Interface element records:

* * * *

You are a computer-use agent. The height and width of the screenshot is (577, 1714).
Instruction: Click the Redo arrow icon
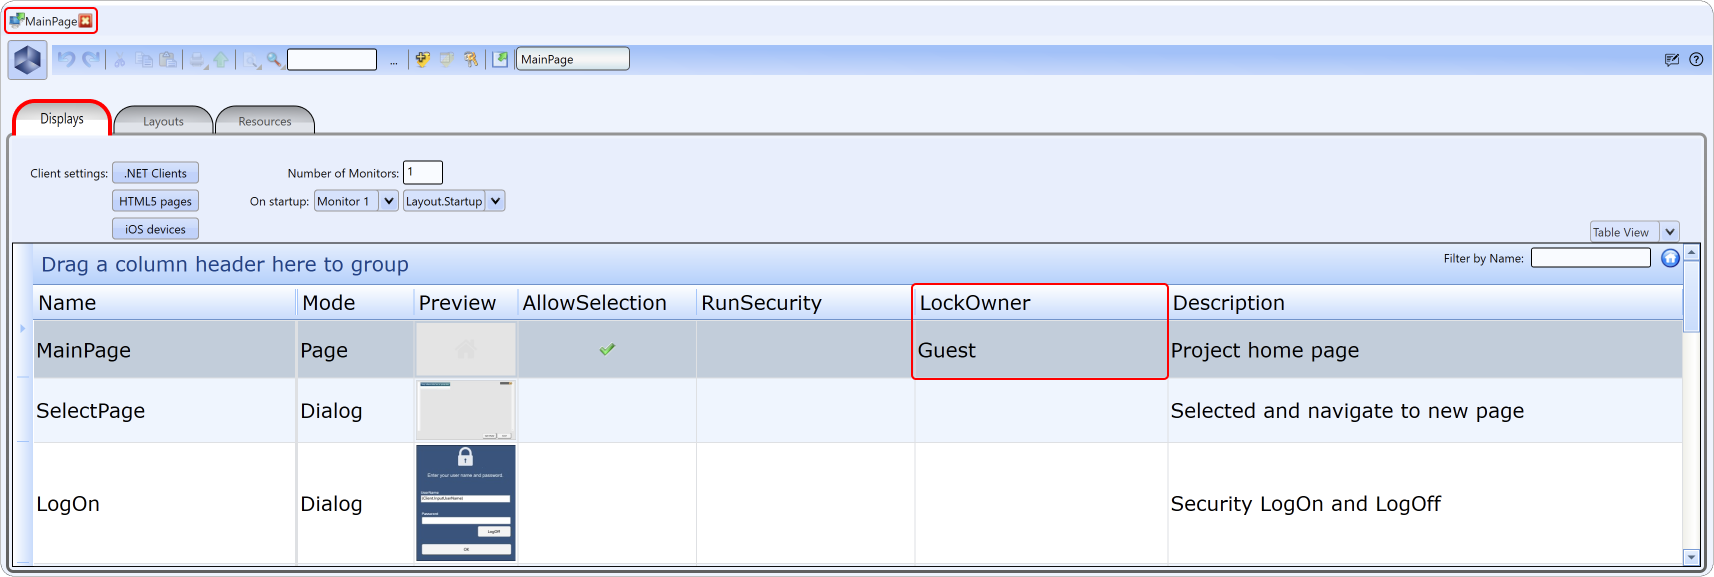(x=91, y=59)
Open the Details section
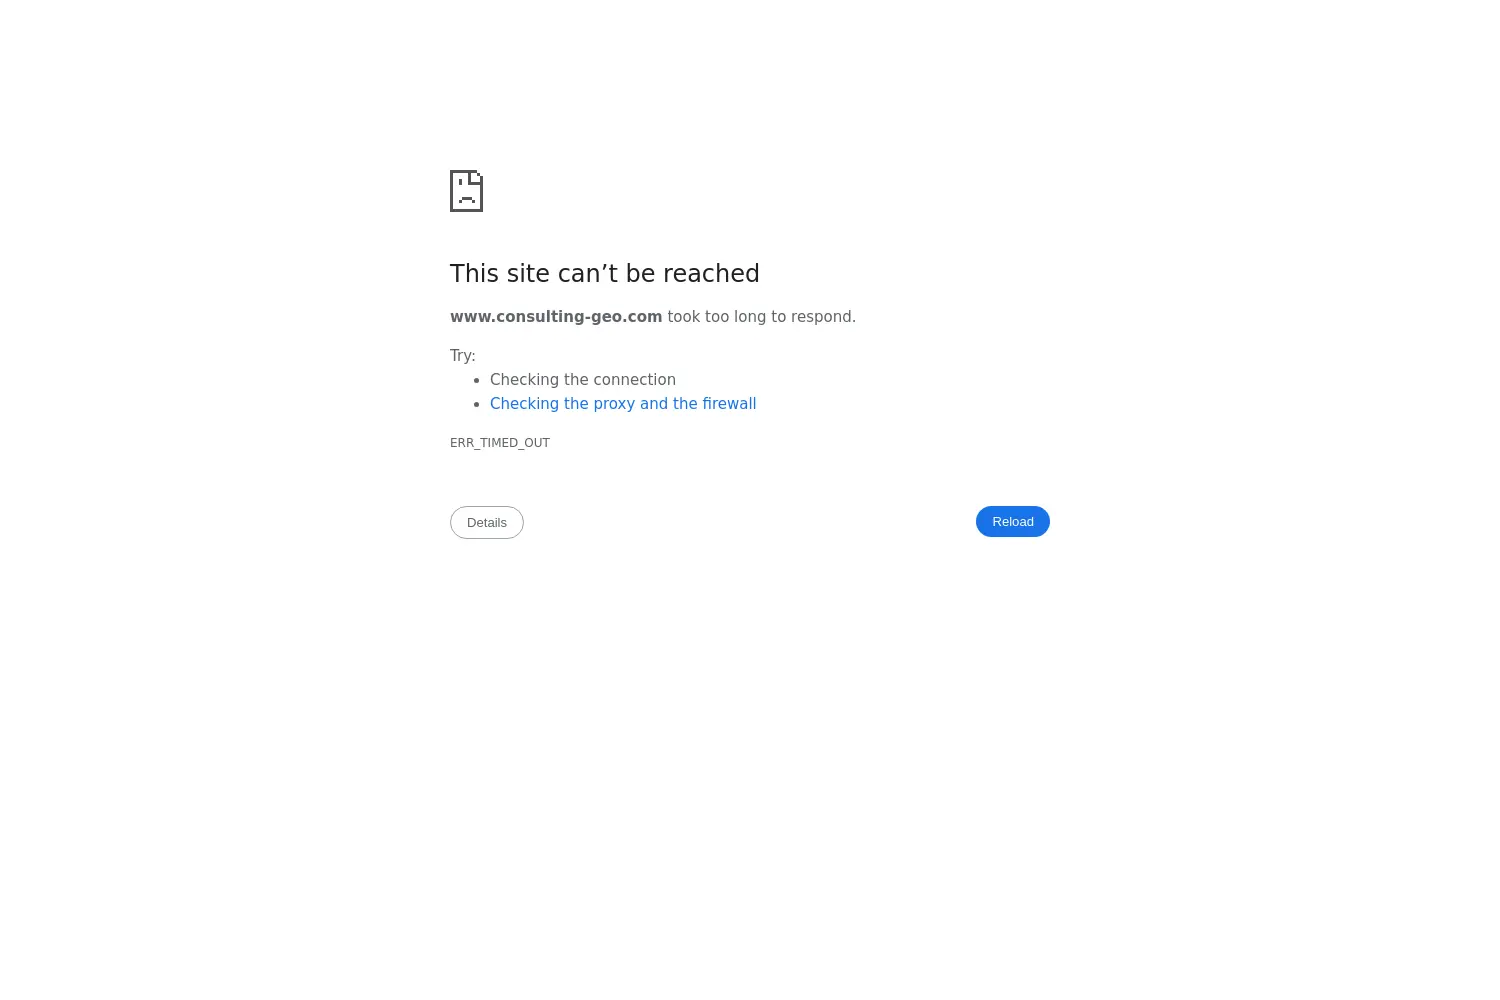This screenshot has height=1000, width=1500. click(x=487, y=523)
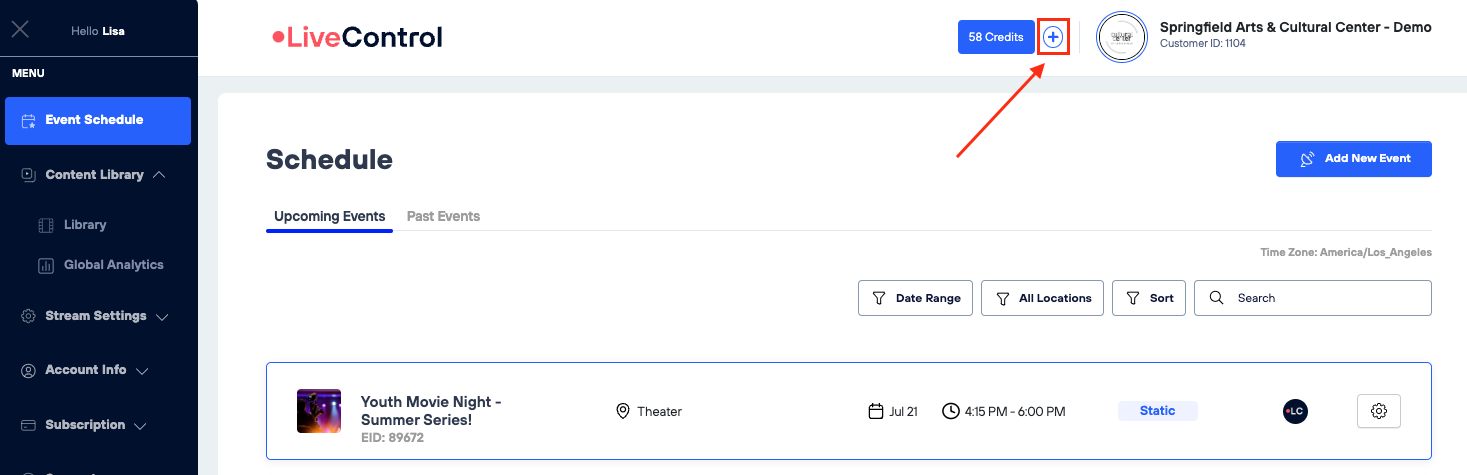Expand the Stream Settings menu
Screen dimensions: 1467x475
94,316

* * * *

What is expected: Please copy every entry above word for word, leaving out the pictures.

Completed exercise:
You are a computer-use agent. The height and width of the screenshot is (577, 1714).
Instruction: Click the Redo arrow icon
(x=91, y=59)
Open the Details section
This screenshot has height=1000, width=1500. click(x=487, y=523)
Expand the Stream Settings menu
Screen dimensions: 1467x475
94,316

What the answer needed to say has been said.